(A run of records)
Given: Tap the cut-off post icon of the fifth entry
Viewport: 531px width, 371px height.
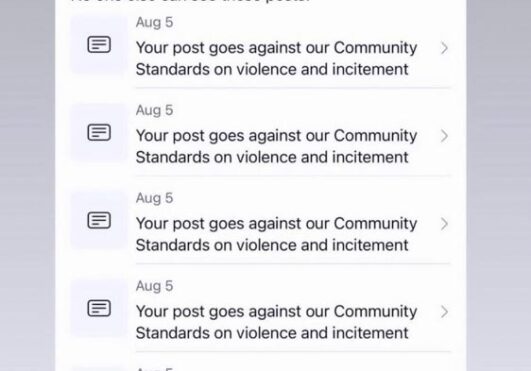Looking at the screenshot, I should coord(99,369).
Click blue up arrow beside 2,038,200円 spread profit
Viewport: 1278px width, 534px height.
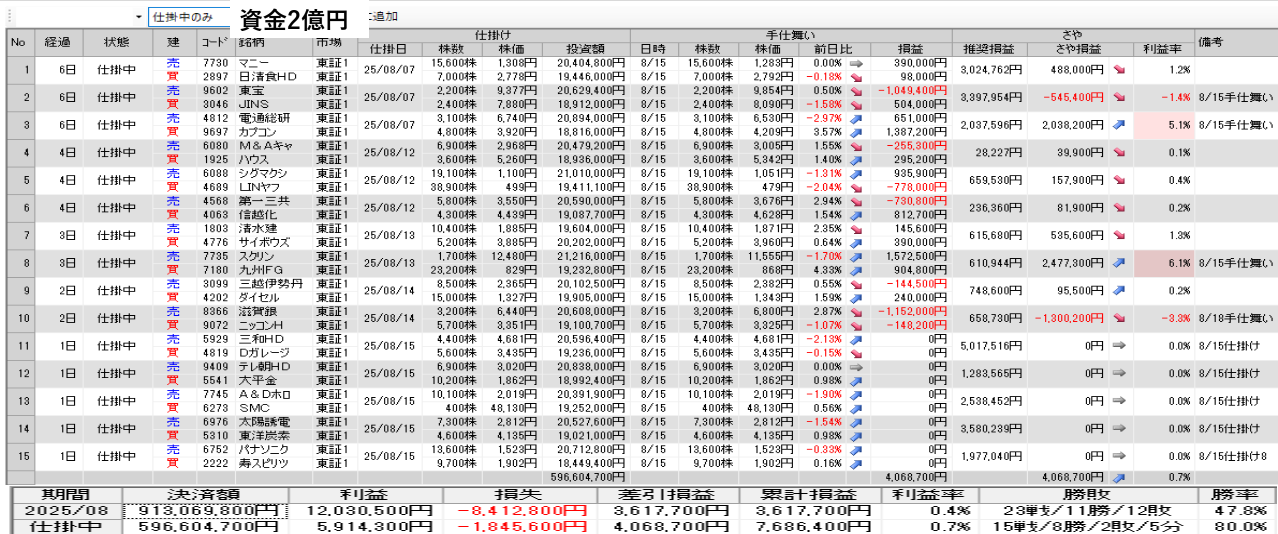point(1118,125)
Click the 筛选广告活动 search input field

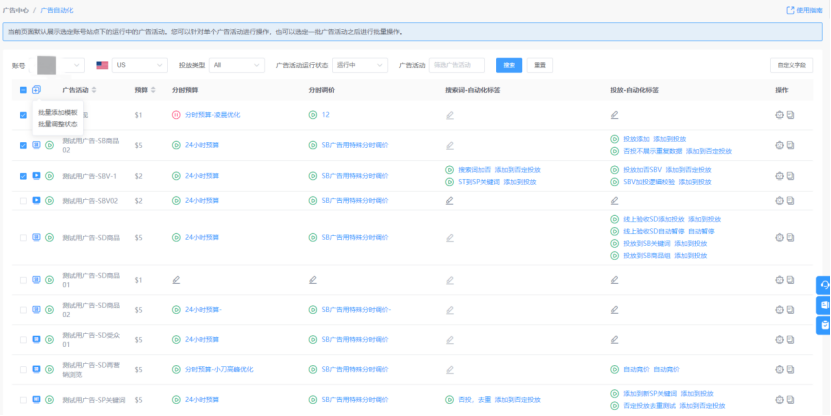tap(456, 65)

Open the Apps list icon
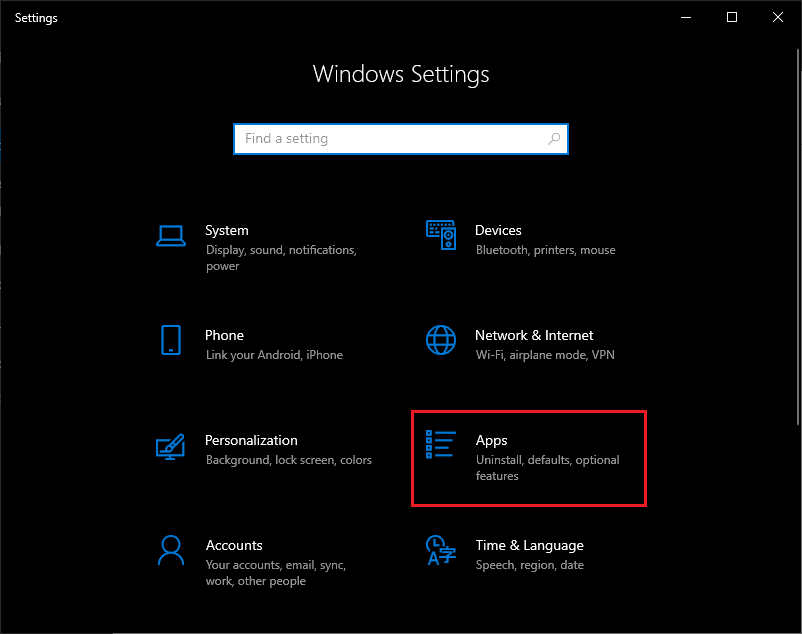[440, 444]
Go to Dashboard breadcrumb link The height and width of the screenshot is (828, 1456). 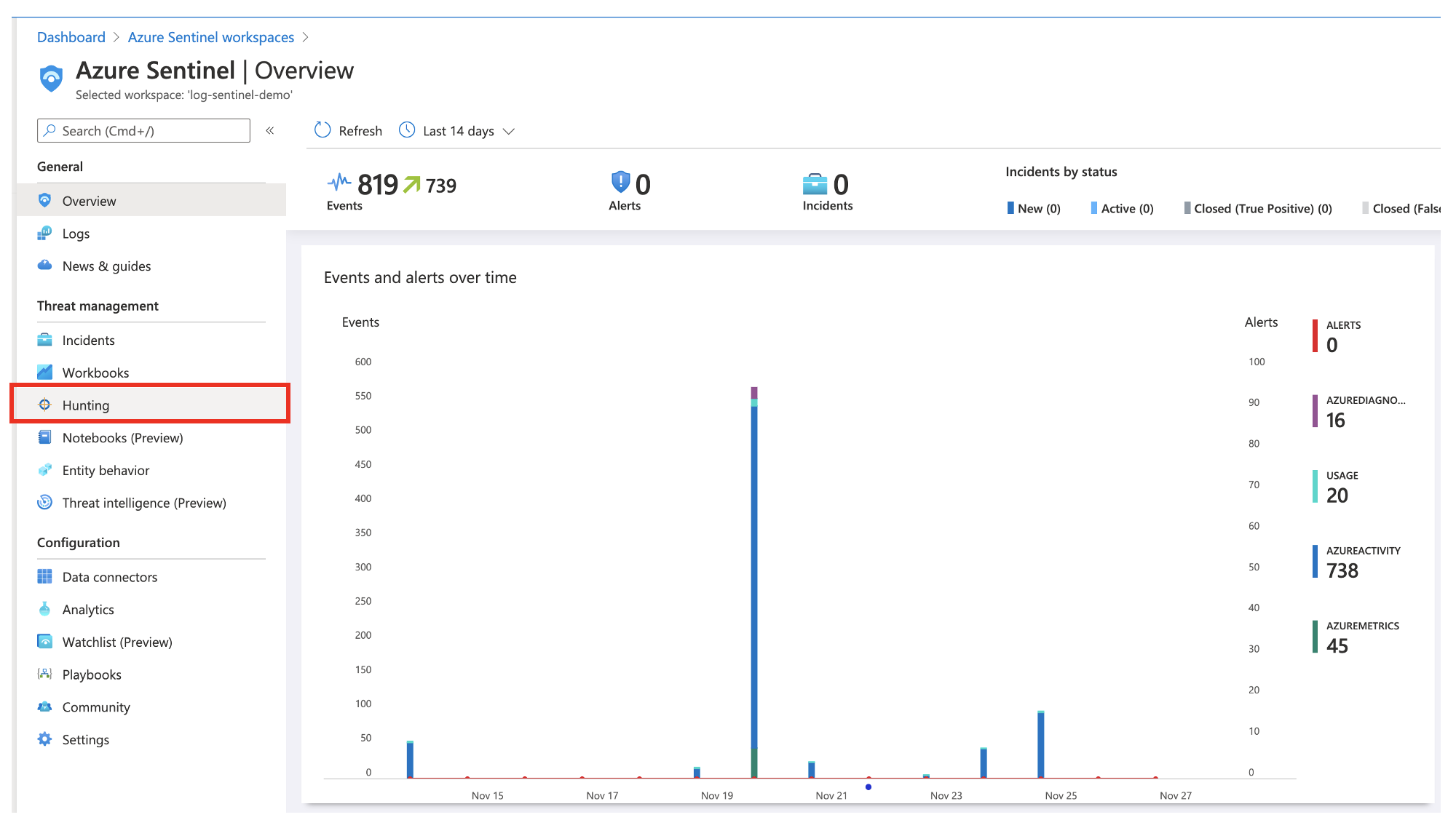tap(71, 37)
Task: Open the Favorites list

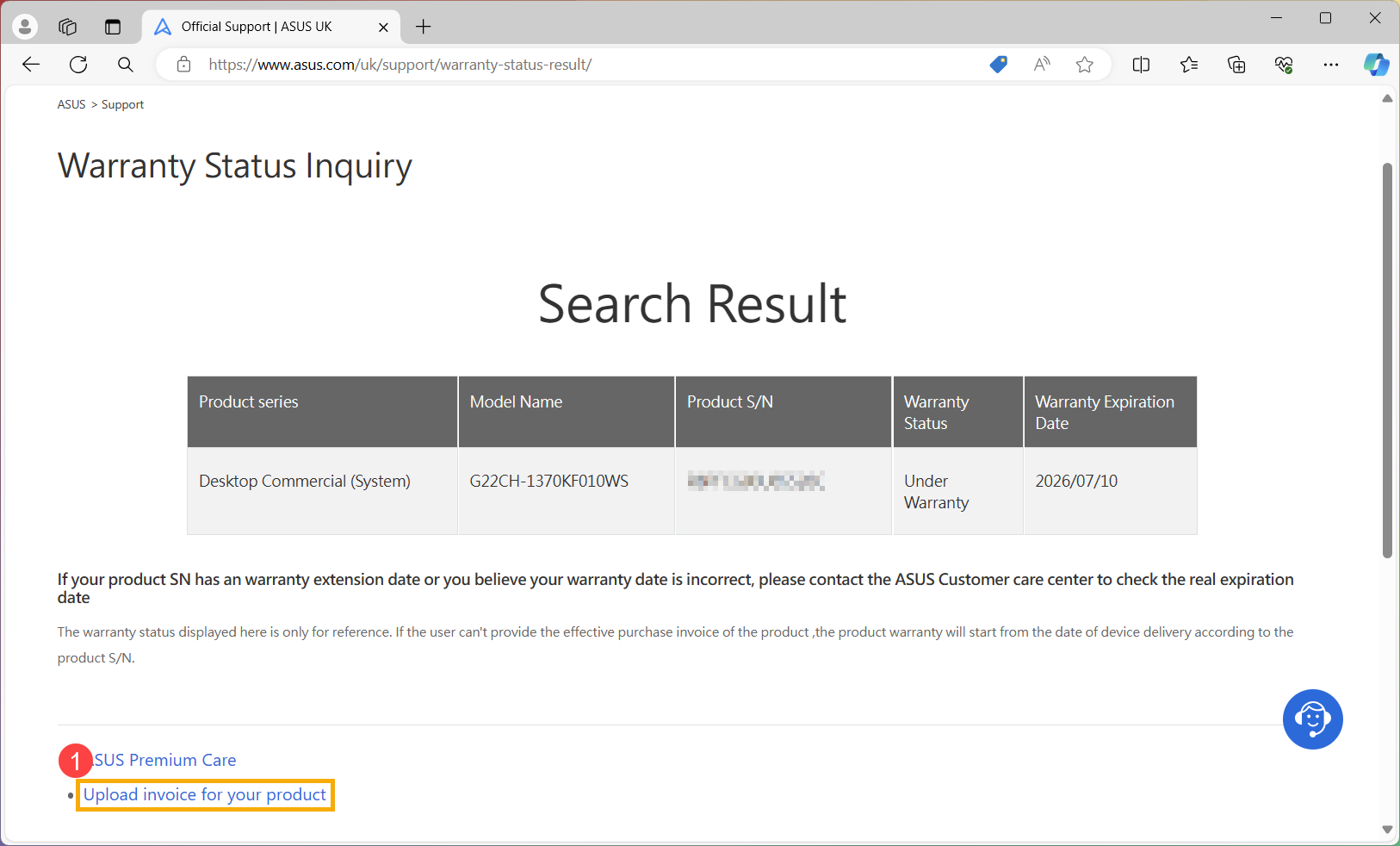Action: coord(1189,65)
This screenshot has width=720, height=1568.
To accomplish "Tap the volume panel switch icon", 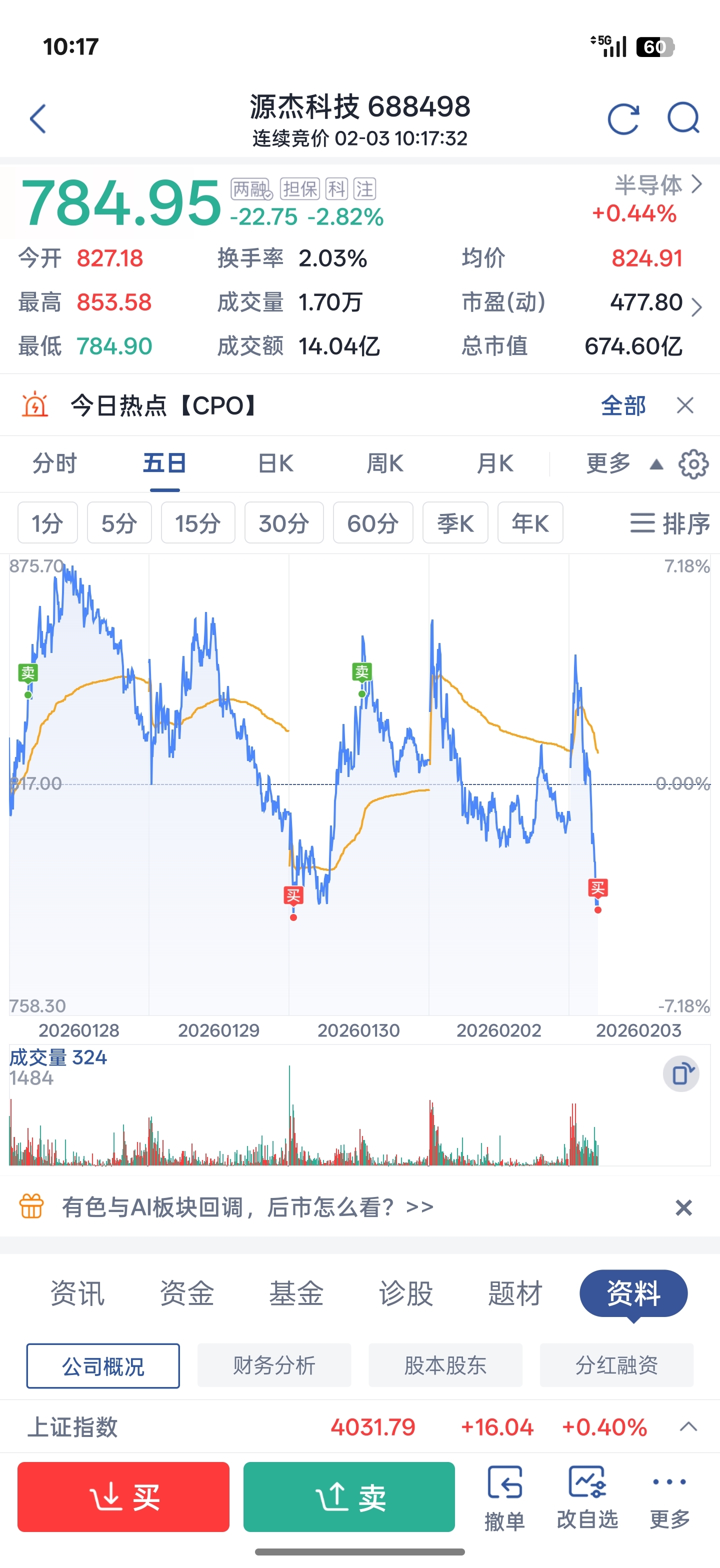I will (x=681, y=1074).
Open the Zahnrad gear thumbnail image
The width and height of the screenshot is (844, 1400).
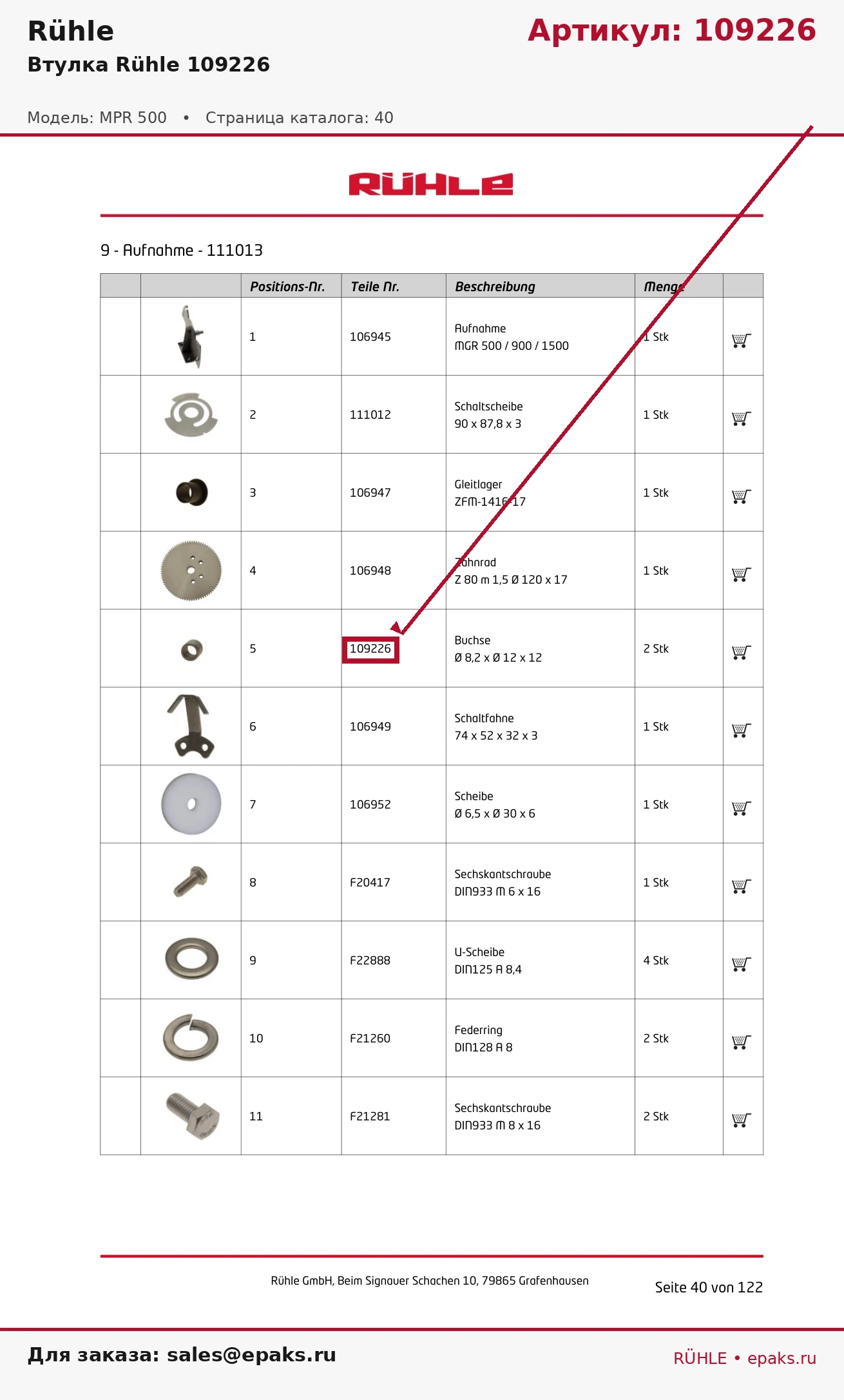click(x=191, y=571)
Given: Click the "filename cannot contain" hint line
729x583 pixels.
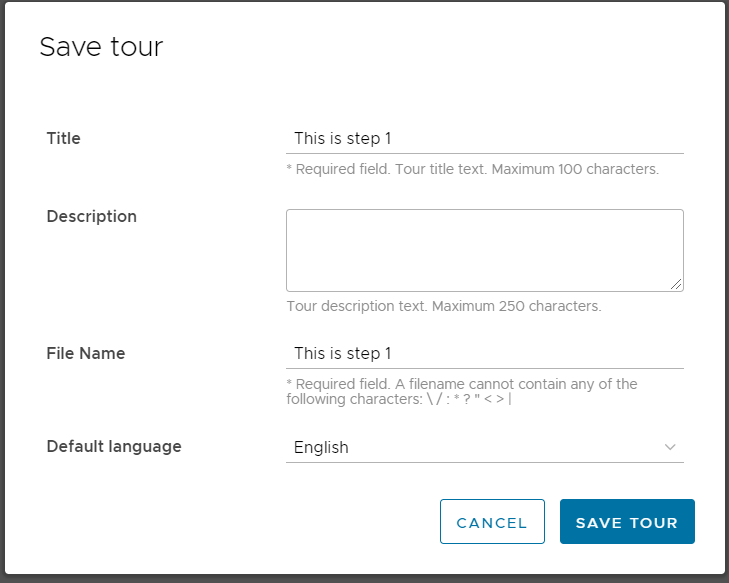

Exercise objective — Which lines of the data above contain the string "Given"? Return every one of them, matching case exactly.

Task solution —
Given: Tap the cut-off post icon of the fifth entry
Given: Click the "filename cannot contain" hint line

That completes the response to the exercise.